The North Sea replaced post-training ice baths on Monday as the Falcons made tentative rehabilitation steps back from Sunday, but the natural shock will not have been a patch on the horrors of the weekend.
The Falcons entertain Gloucester at Kingston Park tonight (kick-off 8pm) in their second clash of the week that ends with a Saturday trip to Harlequins. Backing the Newcastle coaches without second thought, Young said the players are desperate to prove Sunday was a one-off.
“We’re all right behind the coaching,” he said, “we’re all pleased with how we have prepared and what we are doing: the players trust in Alan Tait and Steve Bates, and we are confident we are doing the right things.
“Sunday was a blip and we’re desperate to put that right, starting tonight. We want to win as many games as we can now so that the Sale game isn’t an issue. Ambitions have had to shift since the start of the season, but that doesn’t mean we are talking and worrying about relegation – we are looking up not down.”
Furious with continued losses, Young’s halfback partner Jimmy Gopperth (pictured left) said the defeats only become more difficult to stomach.
From relegation worries to goal-kicking jitters, former Auckland Blue Gopperth finds himself craving every kind of pressure ahead of tonight’s vital clash. “I can’t remember the last time we won,” said the candid playmaker, ready to cut short the Premiership winless streak that dates back to the January 3 Wasps victory.
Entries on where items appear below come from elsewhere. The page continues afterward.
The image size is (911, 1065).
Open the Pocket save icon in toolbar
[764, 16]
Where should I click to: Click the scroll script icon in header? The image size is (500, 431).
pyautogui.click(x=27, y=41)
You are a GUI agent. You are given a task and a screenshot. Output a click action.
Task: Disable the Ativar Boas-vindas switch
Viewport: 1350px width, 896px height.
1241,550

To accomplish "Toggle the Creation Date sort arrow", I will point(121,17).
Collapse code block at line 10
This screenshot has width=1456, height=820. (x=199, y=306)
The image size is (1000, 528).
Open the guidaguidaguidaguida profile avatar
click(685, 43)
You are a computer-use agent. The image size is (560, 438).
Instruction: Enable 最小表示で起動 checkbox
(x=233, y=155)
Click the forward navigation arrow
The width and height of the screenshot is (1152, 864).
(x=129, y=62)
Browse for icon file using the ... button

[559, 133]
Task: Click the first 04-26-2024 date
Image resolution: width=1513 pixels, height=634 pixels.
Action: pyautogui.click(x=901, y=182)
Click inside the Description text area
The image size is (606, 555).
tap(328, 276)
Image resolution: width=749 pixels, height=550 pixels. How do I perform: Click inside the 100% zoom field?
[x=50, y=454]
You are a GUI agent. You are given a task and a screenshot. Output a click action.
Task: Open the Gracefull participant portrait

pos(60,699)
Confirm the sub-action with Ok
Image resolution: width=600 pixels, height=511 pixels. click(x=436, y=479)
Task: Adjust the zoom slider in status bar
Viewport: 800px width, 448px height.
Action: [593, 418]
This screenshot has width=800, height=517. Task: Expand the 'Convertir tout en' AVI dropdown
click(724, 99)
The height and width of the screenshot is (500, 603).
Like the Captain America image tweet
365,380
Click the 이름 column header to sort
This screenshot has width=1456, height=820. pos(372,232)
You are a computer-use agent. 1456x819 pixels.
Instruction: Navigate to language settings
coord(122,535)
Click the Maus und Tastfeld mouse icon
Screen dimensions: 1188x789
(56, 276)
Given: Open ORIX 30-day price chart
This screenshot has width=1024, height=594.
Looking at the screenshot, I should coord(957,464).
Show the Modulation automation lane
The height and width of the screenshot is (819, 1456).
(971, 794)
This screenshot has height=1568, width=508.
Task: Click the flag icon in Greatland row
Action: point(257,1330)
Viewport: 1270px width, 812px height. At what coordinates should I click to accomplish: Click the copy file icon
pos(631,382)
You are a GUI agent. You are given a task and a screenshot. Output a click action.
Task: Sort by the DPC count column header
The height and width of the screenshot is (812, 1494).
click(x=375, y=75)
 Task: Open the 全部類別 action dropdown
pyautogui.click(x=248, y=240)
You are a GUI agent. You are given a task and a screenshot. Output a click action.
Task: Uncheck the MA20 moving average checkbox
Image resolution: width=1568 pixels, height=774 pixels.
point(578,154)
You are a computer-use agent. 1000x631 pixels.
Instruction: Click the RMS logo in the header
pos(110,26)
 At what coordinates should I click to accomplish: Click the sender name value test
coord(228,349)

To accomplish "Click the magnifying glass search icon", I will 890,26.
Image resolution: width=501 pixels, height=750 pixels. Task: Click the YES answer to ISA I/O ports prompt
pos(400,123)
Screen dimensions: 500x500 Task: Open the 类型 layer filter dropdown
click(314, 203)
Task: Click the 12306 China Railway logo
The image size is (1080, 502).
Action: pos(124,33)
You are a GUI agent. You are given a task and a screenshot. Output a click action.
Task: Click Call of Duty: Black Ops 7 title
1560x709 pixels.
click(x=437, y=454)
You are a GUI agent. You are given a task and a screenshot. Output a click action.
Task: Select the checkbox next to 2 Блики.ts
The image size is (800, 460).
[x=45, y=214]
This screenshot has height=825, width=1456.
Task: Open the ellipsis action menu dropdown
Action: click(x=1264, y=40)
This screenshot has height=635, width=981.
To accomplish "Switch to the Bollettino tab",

“So it’s about time we sorted that out and got a result in front of our own fans.
“We wouldn’t be professional rugby players if we didn’t hurt really badly after any loss.
“Every time we lose, every player hurts hugely, and we all feel it for days. My wife hates it when we have lost, because she knows what is going to walk through the door when I get home, and it’s not pretty.
“If you ever get to the stage where you don’t feel anything, that’s when it’s time to quit and hang up the boots.
“No one at Newcastle reacts like that, and no one reacted like that on Sunday.
“Back when I first started in the New Zealand Cup there was a promotion-relegation playoff at the end of the season, and that made teams think. But in the first year they scrapped that it opened things right up and teams at the bottom were beating teams at the top all the time, because the pressure was off and they just went out there and mixed things up.
“Relegation keeps teams honest, and it keeps people honest, but it’s pretty stressful for coaches and players too.
“It’s a pressure that you have to embrace though, and you have to accept it’s all part of the scenario. As for goal-kicking, if I was just a regular player then I would miss that pressure, as a goal-kicker you wouldn’t do that job unless you were ready to accept and embrace the pressure.”
NEWCASTLE FALCONS: A Tait, D Williams, G Bobo, T Tu’ipulotu, T Biggs, J Gopperth, M Young, J Golding, R Vickers, C Hayman (capt), F Levi, M Sorenson, B Wilson, E Williamson, J Afu. Replacements: A Walker, M Ward, G Shiells, J Hudson, T Swinson, C Pilgrim, T Catterick, R Vickerman.
GLOUCESTER: F Burns, C Sharples, J Simpson-Daniel, E Fuimaono-Sapolu, L Vainikolo, N Robinson, R Lawson, N Wood, O Azam, P Capdevielle, D Attwood, A Brown, P Buxton (capt), A Qera, A Eustace. Replacements: S Lawson, A Dickinson, R Harden, M Bortolami, A Satala, A Williams, T Taylor, J May.